If you have four software developers, a Scrummaster and a product owner, do you have a team? Is that all it takes to assemble an agile team?

Forming an agile team is not easy. Most often, a group of people are assembled and given a common corporate goal. They create a plan and start working on it. They are a team, right?

It usually plays out such that each member of the ‘team’ is a silo. They each have knowledge in their area of expertise. This approach is efficient giving everyone the opportunity to develop expert skills in their chosen areas. Communication is minimal because everyone knows what they need to do.

For example, the four developers may breakdown into a database engineer, a web services expert, a JavaScript developer, and a user interface designer. While there is overlap in these areas, they are sufficiently different that it is difficult for anyone to pick up the slack for another.

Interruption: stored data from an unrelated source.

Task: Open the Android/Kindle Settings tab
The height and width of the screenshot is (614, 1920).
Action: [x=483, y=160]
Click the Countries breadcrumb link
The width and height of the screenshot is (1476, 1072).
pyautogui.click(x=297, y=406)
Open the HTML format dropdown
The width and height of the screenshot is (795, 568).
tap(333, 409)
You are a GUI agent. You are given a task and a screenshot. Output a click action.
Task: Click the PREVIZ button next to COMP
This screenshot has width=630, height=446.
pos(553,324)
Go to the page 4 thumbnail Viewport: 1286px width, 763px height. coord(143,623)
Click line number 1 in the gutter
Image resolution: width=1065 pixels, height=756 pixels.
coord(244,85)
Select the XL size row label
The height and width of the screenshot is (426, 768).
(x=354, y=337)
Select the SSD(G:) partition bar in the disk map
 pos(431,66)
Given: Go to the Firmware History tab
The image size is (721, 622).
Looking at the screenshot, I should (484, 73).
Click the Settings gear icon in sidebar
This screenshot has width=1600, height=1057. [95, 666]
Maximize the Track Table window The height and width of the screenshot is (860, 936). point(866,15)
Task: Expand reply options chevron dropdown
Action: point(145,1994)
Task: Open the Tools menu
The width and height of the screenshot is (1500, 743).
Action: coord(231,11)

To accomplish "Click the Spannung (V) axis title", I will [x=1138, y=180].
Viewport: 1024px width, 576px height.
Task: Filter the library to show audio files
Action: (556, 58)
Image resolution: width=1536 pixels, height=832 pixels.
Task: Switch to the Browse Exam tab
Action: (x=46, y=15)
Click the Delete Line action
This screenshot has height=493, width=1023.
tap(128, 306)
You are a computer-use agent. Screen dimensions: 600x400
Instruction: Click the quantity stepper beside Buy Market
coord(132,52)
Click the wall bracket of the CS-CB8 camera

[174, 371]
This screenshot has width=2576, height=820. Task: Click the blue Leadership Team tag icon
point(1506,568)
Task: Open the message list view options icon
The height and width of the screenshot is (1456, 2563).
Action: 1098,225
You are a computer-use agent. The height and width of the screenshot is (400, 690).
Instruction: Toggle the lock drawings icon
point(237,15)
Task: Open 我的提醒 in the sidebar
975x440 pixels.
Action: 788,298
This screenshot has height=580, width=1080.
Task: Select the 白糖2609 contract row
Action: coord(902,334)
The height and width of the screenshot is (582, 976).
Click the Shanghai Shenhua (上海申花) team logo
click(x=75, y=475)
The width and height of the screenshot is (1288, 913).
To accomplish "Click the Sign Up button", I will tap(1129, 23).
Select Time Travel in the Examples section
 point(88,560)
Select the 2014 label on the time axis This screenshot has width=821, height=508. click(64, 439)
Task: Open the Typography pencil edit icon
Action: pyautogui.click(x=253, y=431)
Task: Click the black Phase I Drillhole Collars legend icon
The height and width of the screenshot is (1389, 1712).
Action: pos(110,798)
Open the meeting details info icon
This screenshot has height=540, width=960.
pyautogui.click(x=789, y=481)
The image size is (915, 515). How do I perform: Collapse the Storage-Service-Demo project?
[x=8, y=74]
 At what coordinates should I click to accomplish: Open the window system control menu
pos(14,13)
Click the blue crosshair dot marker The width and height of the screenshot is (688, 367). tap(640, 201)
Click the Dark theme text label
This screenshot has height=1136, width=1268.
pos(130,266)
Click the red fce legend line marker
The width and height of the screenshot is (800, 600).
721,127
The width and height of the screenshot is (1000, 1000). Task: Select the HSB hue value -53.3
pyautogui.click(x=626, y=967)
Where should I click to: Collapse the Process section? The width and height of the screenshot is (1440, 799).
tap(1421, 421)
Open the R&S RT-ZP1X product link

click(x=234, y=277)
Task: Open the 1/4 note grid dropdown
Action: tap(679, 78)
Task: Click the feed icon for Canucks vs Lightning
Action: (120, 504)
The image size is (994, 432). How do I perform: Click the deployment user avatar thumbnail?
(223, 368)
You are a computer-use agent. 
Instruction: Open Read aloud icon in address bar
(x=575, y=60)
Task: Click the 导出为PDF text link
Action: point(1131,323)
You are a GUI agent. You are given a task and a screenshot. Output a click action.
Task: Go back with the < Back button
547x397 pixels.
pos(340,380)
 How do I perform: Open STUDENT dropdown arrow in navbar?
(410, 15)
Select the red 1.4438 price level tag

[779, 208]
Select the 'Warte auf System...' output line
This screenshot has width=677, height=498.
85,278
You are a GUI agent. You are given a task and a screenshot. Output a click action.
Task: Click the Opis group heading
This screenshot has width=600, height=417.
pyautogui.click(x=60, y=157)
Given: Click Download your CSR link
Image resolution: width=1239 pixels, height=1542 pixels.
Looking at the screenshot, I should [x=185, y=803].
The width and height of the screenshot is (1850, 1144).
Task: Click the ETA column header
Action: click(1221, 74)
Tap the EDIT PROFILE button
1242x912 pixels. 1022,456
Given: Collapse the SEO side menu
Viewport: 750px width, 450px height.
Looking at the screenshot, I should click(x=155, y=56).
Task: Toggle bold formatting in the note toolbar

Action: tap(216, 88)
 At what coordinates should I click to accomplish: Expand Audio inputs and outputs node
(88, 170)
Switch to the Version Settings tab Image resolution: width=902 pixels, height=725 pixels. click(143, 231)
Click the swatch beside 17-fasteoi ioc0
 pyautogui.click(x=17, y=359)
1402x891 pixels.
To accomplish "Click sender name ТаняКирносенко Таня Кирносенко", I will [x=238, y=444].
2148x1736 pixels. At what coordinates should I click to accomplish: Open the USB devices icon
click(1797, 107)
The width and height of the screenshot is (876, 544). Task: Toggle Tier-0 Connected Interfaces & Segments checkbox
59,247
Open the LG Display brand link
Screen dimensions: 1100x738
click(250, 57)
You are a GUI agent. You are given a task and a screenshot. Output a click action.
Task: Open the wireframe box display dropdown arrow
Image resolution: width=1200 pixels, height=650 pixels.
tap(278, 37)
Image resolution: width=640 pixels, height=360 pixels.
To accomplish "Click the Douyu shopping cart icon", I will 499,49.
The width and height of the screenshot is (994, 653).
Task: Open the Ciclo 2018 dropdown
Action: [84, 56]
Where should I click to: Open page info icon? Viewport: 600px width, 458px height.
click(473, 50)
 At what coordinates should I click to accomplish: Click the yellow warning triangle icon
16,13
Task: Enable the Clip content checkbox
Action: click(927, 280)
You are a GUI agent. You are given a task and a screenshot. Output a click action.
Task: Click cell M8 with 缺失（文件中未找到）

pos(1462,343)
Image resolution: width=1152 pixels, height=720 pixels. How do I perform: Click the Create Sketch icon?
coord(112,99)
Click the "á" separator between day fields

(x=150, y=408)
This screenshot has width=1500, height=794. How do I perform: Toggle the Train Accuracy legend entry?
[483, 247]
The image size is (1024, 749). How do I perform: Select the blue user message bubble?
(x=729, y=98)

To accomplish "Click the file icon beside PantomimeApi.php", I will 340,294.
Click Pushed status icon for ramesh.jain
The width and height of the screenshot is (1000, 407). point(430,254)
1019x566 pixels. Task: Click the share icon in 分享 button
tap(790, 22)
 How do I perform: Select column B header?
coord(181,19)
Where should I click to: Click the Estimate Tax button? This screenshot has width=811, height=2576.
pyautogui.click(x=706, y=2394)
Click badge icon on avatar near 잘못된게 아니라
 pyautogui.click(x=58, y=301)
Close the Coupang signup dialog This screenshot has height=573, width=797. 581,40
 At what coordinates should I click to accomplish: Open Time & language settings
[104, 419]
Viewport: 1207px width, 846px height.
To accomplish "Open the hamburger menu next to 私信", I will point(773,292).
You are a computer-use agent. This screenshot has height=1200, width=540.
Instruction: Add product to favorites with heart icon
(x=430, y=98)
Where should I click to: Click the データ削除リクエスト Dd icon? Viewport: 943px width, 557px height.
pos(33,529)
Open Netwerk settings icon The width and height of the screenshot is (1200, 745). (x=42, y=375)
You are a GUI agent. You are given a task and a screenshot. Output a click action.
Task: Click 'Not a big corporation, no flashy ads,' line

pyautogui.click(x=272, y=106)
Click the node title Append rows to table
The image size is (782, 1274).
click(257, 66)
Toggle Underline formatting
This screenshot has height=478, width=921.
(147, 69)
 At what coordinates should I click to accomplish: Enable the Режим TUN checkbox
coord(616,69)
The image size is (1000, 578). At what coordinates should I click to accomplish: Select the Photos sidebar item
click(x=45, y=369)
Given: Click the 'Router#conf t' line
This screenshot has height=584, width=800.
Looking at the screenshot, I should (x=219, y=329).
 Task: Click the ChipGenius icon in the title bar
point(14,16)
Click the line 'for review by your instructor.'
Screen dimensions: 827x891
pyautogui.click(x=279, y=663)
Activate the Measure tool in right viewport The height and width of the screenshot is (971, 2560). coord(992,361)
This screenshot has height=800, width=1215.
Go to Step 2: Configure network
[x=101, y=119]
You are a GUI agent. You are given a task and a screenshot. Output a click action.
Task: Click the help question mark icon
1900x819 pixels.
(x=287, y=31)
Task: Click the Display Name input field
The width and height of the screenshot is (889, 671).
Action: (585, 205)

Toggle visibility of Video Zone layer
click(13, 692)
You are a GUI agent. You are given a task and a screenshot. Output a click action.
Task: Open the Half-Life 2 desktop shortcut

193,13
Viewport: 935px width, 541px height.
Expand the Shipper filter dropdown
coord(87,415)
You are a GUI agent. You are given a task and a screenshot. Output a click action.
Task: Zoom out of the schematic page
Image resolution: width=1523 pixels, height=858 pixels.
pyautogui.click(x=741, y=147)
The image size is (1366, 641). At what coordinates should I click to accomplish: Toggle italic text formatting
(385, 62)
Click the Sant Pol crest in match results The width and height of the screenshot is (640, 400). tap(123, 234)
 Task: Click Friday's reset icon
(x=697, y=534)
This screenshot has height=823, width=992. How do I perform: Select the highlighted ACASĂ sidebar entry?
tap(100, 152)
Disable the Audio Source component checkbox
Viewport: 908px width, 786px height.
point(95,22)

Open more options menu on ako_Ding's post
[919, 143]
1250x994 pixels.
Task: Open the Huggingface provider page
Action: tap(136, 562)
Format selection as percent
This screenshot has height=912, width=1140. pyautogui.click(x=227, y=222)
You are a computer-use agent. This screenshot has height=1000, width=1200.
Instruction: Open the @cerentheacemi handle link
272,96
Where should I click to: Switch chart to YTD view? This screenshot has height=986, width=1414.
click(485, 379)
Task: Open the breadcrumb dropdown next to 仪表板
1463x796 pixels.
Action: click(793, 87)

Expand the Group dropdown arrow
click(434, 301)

The better each gets at what they do the more entrenched they become. Each member also gets faster and more productive making the ‘team’ more dependent on their skills. It all works great until something happens to disrupt the ‘team’.

Someone quits, transfers, gets sick, has an accident, etc. Suddenly the ‘team’ is stuck. No one can readily fill in for the missing member. They are operating more like a workgroup than a team.

In a workgroup, everyone has specialized skills. Each member of the workgroup does his or her part and collectively they accomplish something larger.

On an agile team, members also have specialized skills but the key differences are communication and collaboration. On a highly-skilled, agile team, the members know what other members are working on each day.

This doesn’t mean that every member can do every task assigned to the team. It means that team members can assist each other. In the event that a someone is unavailable for a period of time, a replacement can be brought in and gotten up to speed quickly.

If you want to extract maximum value from your teams, strive for open communications (mostly verbal) and plenty of collaboration. The team will be happier and more productive. The business will be stronger and more profitable.